En su función estreno en el Cine Ambassador de Mar del Plata, en el marco del festival, el público joven copó la sala pues se sabía que era LA película a ver, con un recorrido triunfal en festivales coronado en Cannes. También se conocía de antemano su irreverencia y su costado bizarro, que es una característica de las funciones nocturnas en la sala céntrica. Las reacciones y ruidos de sala fueron el termómetro perfecto que refleja esas dos partes del relato que detallamos anteriormente. El filme golpea de entrada, obnubila y extasía, pero luego deja un respiro para la reflexión.
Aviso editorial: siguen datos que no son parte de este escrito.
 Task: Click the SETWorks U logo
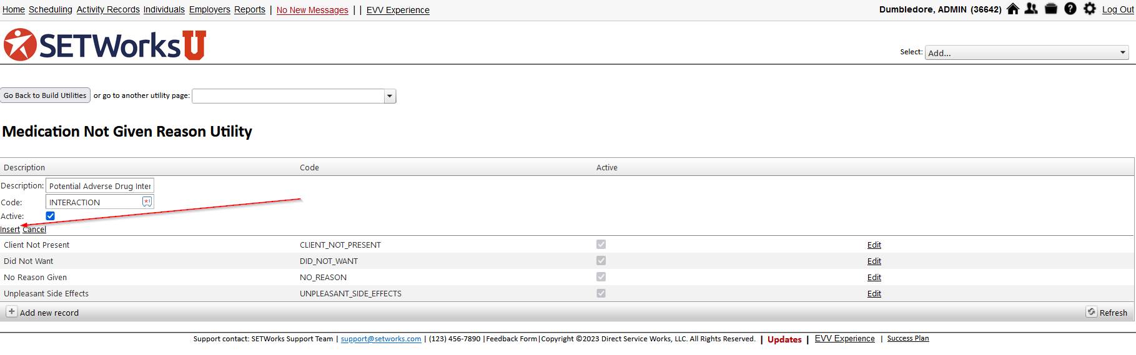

Titane es parte de una genealogía cinematográfica muy clara, en la que el Cronenberg de los años 80 sea quizás el punto inicial, pero también hay mucho de Tetsuo (Shinya Tsukamoto, 1989) y su estética cyberpunk, el desenfreno de Takashi Miike, de nuevo el Cronenberg de Crash (1996) y hasta Tarantino, en esa orgía de muertes al comienzo del filme.

Pero todo eso, a mi entender, es la cáscara, lo interesante no está allí, sirve apenas como marco estético para captar nuestra atención. Lo fundamental se encuentra en las temáticas que trata el relato. El principal es la deconstrucción de los géneros, incluso del humano. La protagonista está más allá de los géneros, como una criatura perfecta engendrada por Paul Preciado, al tiempo que abandona su personalidad cis, abandona también su propia humanidad. Pero también se permite poner en crisis las masculinidades. No se conforma con enfrentar a lo masculino con su costado femenino, va mucho más allá. De ninguna manera es un filme de hombres bien machos en el closet, sino que nos enfrenta constantemente a personalidades que sólo pueden definir su masculinidad en lo estético. Y eso sin hablar del coprotagonista, que, además de esos conflictos, tiene el de la paternidad, resuelto de una manera brillante.

Si hay películas que oscurecen las aguas para hacerlas parecer más profundas, Titane es todo lo contrario, está tan segura de su densidad narrativa y temática que la esconde tras el color y las luces de los fuegos artificiales; quien quiera embelesarse con el brillo encontrará su disfrute, quien pueda ver más allá se deleitará con un filme extraordinario.